Whether you can plan for a whole week or just one day, by having your menu decided ahead of time you lower your risk of ending up at a fast-food joint hungry and giving into temptation. I've let go of the perfectionistic idea that the entire week must be planned in advance and I allow myself to go to the grocery store with a mission in mind. I'm able to buy what I need for the immediate demands and find that I feel a sense of satisfaction and mastery. (This allows me to build on that success, rather than feeling defeated!)

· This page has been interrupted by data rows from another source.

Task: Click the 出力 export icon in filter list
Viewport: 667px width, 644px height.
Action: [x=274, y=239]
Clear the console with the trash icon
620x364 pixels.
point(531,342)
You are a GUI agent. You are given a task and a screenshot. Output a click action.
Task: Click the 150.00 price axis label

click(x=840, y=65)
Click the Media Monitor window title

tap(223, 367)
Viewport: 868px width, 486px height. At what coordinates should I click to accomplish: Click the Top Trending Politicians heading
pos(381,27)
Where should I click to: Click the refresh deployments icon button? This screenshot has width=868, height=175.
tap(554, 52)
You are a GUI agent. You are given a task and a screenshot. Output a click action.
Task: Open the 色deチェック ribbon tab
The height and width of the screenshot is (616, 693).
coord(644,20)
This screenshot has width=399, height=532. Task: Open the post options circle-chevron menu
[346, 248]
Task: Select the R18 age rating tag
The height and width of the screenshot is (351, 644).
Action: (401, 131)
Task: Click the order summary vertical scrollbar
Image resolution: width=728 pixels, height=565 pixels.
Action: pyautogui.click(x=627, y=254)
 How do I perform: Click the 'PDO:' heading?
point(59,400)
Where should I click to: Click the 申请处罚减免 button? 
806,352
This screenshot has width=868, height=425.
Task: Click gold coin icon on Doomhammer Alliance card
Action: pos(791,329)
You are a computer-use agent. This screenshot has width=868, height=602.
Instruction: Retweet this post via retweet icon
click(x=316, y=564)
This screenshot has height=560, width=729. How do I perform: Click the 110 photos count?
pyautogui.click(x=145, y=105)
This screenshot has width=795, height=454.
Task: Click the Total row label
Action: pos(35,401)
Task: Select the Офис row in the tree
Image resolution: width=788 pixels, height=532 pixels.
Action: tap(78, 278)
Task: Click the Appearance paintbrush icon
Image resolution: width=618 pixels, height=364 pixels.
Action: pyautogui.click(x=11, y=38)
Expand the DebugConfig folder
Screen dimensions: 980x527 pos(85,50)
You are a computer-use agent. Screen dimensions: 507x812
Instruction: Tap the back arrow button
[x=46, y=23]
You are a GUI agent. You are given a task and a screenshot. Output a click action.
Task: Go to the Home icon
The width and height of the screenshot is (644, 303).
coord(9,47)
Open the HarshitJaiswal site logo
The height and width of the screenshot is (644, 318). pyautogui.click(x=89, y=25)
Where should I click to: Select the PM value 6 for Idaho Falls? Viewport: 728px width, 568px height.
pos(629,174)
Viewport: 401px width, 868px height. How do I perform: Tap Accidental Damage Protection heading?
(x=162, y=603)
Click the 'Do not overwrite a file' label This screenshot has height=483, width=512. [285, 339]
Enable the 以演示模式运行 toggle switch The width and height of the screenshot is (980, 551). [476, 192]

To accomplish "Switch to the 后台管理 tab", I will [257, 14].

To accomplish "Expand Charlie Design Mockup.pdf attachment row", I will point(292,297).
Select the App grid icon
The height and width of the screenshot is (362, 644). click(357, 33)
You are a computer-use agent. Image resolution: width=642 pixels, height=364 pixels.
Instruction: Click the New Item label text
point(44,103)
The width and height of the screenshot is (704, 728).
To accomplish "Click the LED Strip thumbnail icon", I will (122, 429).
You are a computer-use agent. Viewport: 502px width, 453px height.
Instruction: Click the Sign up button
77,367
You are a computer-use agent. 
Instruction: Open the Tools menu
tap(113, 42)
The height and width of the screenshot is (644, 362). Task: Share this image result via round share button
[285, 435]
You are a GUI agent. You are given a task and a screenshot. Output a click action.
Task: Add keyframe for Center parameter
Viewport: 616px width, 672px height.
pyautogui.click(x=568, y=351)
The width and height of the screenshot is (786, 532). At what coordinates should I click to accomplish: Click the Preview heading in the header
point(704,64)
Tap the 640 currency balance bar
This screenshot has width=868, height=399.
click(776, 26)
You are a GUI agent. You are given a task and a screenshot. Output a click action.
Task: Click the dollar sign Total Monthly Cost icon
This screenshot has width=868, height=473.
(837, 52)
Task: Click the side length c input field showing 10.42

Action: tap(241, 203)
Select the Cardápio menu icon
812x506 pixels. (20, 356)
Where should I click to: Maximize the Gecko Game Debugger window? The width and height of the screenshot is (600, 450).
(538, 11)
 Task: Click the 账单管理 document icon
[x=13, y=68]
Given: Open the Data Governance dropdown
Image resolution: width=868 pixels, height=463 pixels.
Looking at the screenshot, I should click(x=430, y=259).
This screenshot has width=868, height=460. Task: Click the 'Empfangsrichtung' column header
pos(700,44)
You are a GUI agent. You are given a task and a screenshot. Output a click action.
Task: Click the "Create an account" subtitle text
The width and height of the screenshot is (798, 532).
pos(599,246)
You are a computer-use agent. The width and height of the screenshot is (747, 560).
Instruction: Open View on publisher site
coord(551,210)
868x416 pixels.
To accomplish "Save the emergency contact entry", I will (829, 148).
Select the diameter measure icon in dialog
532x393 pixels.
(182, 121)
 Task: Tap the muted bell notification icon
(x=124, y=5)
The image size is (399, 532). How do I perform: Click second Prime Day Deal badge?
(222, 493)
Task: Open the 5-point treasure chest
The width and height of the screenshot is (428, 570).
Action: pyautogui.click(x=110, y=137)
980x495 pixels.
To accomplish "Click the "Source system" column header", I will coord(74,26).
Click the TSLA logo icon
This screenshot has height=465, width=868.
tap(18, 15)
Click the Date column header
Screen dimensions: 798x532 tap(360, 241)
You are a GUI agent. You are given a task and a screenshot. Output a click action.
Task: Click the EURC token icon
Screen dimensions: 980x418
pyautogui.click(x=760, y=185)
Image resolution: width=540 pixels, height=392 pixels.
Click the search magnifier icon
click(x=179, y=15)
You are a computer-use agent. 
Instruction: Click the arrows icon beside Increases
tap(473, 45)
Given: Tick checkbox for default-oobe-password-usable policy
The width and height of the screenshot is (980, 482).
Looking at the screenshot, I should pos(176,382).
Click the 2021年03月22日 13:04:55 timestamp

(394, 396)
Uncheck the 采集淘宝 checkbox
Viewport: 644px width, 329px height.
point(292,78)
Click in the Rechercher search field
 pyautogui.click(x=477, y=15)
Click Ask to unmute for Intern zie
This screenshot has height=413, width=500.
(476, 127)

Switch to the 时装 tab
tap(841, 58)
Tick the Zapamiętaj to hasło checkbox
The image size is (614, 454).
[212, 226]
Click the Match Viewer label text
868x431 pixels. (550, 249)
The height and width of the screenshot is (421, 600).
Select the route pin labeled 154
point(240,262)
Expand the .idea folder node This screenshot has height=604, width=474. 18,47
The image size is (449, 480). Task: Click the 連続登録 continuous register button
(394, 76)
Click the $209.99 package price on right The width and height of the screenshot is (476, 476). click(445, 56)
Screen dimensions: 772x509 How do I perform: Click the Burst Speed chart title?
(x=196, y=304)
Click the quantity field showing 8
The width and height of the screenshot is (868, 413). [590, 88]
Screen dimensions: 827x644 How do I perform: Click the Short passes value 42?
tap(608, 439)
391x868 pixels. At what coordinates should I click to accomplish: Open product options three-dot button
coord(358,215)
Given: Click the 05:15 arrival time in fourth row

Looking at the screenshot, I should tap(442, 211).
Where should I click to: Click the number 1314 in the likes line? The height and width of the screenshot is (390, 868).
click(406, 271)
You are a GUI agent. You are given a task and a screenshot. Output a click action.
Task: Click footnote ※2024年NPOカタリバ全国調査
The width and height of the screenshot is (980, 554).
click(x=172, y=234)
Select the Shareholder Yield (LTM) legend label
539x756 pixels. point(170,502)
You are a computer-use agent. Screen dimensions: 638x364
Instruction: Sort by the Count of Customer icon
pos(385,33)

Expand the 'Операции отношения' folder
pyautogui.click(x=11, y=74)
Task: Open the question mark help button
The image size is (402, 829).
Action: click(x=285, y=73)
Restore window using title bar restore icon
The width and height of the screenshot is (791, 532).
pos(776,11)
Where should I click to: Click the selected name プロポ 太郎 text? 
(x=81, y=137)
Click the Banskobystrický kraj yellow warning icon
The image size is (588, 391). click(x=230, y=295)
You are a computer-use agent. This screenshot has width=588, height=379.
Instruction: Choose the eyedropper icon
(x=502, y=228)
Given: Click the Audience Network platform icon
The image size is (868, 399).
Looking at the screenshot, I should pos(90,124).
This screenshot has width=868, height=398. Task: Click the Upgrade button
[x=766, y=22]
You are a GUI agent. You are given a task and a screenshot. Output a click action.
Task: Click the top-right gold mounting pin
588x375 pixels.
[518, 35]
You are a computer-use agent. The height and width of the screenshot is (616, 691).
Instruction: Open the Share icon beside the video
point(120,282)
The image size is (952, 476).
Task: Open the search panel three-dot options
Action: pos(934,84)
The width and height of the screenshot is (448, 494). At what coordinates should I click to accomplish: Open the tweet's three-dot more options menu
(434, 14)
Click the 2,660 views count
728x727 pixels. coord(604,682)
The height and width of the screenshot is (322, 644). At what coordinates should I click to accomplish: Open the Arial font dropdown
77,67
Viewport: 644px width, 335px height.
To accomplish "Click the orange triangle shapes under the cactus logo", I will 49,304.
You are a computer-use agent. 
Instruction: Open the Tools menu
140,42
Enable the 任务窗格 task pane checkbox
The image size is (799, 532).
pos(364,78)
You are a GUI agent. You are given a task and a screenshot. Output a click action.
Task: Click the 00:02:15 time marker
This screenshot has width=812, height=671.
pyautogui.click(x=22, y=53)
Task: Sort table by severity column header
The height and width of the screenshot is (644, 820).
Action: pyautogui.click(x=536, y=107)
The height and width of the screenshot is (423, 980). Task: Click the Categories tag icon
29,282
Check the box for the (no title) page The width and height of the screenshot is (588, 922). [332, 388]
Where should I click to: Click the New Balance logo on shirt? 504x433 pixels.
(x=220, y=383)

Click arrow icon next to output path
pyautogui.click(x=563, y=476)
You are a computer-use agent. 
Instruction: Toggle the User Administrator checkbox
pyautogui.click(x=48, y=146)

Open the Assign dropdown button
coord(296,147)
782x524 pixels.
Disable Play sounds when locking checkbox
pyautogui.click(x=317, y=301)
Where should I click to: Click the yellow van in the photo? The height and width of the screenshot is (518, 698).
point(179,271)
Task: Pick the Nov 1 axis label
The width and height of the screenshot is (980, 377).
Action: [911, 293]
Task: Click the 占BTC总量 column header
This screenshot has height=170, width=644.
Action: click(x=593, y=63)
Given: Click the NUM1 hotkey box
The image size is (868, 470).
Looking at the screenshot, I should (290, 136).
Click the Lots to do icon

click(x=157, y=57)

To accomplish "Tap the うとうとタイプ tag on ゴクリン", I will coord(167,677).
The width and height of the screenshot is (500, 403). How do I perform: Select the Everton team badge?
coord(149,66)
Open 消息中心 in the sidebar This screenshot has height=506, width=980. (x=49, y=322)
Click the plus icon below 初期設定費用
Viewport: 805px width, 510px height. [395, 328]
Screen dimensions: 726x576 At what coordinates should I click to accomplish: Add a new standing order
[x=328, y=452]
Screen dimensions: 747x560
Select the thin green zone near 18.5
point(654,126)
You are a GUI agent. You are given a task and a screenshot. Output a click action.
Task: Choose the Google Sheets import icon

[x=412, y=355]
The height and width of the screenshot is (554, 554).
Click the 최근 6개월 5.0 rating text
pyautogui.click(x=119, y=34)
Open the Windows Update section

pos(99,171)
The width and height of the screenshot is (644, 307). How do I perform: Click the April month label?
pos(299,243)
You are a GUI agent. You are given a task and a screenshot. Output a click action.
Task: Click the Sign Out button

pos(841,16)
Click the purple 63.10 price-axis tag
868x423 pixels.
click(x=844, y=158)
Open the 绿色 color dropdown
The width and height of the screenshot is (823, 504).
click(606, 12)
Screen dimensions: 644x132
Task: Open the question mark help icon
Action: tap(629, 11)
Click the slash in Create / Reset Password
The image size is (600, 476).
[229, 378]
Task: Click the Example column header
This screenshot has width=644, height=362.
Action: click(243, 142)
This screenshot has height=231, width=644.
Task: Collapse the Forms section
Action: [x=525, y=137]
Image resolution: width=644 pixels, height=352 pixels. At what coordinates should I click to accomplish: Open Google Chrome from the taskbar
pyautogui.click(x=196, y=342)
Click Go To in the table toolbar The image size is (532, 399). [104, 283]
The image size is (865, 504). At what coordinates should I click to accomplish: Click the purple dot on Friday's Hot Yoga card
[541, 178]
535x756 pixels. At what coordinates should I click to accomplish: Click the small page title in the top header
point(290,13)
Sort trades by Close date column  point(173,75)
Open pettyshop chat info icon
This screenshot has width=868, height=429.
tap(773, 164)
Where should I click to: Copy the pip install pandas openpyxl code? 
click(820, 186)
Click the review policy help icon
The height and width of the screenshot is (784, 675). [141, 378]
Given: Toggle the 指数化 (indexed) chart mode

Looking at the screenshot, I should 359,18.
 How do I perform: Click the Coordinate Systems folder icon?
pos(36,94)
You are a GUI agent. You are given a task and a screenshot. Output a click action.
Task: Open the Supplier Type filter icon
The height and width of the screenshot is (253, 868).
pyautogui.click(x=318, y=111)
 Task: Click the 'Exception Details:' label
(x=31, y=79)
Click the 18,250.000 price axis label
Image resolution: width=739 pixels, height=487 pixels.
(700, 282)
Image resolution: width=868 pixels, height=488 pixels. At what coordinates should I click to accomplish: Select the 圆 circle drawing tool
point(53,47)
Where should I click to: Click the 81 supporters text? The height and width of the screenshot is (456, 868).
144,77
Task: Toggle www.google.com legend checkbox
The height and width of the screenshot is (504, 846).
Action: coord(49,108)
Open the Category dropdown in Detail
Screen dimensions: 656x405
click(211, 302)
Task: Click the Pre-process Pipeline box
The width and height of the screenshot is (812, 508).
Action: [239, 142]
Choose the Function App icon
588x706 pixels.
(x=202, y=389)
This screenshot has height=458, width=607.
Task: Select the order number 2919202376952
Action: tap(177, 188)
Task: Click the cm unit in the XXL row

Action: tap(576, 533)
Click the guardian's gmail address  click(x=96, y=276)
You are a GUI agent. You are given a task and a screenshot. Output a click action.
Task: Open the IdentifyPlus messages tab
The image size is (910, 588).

Stay Stocked With Quick Eats
Keep fruit, veggies or nuts on hand at all times. Once a week I make sure that I have simple things on hand for those times that I feel like I want a crunchy or sweet snack. Rather than eating candy or cookies, I reach for fresh strawberries, an orange, baby carrots with cream cheese, or a handful of cashews or almonds. It's hard to resist something crunchy or sweet in the afternoon when our energy levels start to dip. So be prepared for the munchies with Nature's original fast foods and you'll avoid the extra 200-300 calories that could add up to a pound per week in weight loss!
Drink More Water!
Most people don't realize that the brain needs a constant supply of water to use as fuel. When the brain is fatigued, it asks for more energy. But we mistakenly think that we need to eat or drink caffeinated beverages, when more times than not, the brain is in need of hydro-electric fuel in the form of WATER. So if you'd drink eight glasses of water a day, you'll find that you snack on less junk food and drink fewer empty-calorie drinks because your brain isn't being deprived.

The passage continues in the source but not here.